1. First and foremost, you will need a toolchain for compiling the code you write. Tiva C has an ARM Cotex-M processor, making it relatively easy to find a great number of toolchains.

Many people on the internet recommend Summon-arm, but this toolchain is no longer maintained. Instead, the author recommends GNU Tools For ARM Embedded Processors (AKA GCC ARM Embedded), so I went with that one. You can download either a precompiled archive, or the sources and do the compiling yourself. As my computer is fairly old, I decided on the binary archive:

wget https://launchpad.net/gcc-arm-embedded/4.8/4.8-2013-q4-major/+download/gcc-arm-none-eabi-4_8-2013q4-20131204-linux.tar.bz2
tar -xvf gcc-arm-none-eabi-4_8-2013q4-20131204-linux.tar.bz2
sudo cp -r * /usr

2. Then, you need the Texas Instruments libraries and headers. You will not find any Linux kit on the TI website, but fear not: the Windows installer is just a zip file that contains a working Makefile. The kit can be downloaded from this page (or direct link). You will need a TI account to download – the same one used to order the Launchpad. Compiling it is also a breeze:

mkdir tilib
cd tilib
unzip ../SW-EK-TM4C123GXL-2.0.1.11577.exe
make

3. You will also need something to download the binaries on the device. lm4flash is the recommended way of doing this on Linux. This is also compiled easily and quickly:

git clone https://github.com/utzig/lm4tools.git
cd lm4tools/lm4flash
make
sudo make install

echo 'ATTRS{idVendor}=="1cbe", ATTRS{idProduct}=="00fd", GROUP="users", MODE="0660"' | \
sudo tee /etc/udev/rules.d/99-stellaris-launchpad.rules

The last command is optional and ensures the lm4flash command can be used as a regular user. The Vendor and Product id are obtained by running:

lsusb | grep Luminary

and are the same on Stellaris Launchpad and Tiva C

You can check that lm4flash works by downloding one of the examples included in the TI archive (see step 2). After a successful download, the link should blick while the color varies.

cd tilib/examples/boards/ek-tm4c123gxl/blinky/sourcerygxx
lm4flash blinky.bin

4. Debugger – a must if you write more than very simple programs for the Tiva C. The OpenOcd package is the way to go.

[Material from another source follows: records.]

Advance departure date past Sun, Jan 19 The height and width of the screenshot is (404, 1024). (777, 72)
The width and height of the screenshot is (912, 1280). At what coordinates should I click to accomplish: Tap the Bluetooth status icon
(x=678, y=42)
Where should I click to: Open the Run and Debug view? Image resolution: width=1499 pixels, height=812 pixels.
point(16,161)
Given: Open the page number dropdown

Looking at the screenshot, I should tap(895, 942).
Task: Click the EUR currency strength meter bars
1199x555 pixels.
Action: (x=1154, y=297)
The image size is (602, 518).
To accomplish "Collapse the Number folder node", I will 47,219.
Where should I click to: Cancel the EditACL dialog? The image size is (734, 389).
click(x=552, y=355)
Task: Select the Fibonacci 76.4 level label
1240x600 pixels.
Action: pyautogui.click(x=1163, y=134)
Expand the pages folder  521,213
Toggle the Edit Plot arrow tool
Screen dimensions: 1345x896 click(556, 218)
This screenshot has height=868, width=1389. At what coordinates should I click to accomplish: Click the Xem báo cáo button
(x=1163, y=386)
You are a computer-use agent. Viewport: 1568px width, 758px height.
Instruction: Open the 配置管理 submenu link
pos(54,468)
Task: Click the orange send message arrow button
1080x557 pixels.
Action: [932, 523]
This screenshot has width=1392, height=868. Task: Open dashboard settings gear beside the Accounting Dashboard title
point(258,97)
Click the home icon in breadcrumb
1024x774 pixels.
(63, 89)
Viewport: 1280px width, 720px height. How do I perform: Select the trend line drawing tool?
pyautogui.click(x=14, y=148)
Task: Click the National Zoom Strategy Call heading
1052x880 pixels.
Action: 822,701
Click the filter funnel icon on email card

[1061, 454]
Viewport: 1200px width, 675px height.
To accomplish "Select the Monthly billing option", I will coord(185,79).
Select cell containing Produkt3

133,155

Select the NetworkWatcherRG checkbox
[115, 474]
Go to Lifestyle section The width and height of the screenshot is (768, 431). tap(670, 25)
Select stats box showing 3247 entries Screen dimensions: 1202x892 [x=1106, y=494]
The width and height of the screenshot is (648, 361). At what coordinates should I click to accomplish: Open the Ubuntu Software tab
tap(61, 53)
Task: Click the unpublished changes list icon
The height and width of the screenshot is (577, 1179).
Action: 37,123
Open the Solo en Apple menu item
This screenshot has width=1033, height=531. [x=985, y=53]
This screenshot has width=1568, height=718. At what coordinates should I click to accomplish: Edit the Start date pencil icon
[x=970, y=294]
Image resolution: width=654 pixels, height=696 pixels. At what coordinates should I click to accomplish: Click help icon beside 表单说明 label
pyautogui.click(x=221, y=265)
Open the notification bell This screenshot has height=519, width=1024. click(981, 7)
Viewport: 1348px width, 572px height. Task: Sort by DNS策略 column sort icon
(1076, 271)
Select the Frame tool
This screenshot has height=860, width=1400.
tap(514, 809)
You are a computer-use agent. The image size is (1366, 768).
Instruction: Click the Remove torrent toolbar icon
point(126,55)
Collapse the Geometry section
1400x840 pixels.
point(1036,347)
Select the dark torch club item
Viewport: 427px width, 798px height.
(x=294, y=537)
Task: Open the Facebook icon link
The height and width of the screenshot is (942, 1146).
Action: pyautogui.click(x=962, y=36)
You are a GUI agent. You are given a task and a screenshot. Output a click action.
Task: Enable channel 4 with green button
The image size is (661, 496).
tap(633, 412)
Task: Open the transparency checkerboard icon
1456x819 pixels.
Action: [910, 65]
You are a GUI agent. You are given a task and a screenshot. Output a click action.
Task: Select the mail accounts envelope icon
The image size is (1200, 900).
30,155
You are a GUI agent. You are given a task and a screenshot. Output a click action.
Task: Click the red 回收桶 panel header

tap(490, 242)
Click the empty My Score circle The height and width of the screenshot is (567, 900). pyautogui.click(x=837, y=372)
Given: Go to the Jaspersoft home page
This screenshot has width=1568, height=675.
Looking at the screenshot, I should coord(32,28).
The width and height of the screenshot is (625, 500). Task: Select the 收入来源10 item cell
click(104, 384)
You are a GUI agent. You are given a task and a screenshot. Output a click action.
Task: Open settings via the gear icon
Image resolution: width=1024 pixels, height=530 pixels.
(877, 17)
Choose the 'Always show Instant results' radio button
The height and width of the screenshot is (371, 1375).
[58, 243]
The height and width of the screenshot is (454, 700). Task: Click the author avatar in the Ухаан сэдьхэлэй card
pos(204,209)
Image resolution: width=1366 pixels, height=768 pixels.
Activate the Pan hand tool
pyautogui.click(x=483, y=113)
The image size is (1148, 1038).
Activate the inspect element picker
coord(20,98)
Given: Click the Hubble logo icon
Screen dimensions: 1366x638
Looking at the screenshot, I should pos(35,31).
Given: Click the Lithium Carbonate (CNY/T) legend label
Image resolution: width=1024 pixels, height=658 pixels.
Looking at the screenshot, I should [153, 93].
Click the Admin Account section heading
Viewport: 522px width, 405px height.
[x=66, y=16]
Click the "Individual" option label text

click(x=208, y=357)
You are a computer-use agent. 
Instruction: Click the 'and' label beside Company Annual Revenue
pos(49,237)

If you want to fetch the source on a Deb-based Linux (Debian, Ubuntu etc.) using git, here is what you must do:

sudo apt-get install git-core libtool autoconf texinfo libusb-dev libusb-1.0 screen
git clone http://git.code.sf.net/p/openocd/cod

On my openSUSE, I prefered to download the tarball:

sudo zypper in git-core libtool autoconf texinfo libusb-dev libusb-1_0-0 libusb-1_0-devel
wget http://downloads.sourceforge.net/project/openocd/openocd/0.7.0/openocd-0.7.0.tar.bz2

In both cases, compiling is the same:

./configure –enable-maintainer-mode –enable-ti-icdi
make
sudo make install

5. While TI offers its own startup libraries, some people prefer a totally free (as in FLOSS) linker. Instructions on installing such a linker on the Stellaris Launchpad (the forerunner of Tiva C) can be found on this page. I have not tried it, as for my requirements the TI libraries are enough, but due to la similarities between the platforms, this should also work just fine on the Tiva.

This is it, you can now compile and download your own programs on your new board. However, if you’re not a vim-or-emacs person, you might want to install an IDE.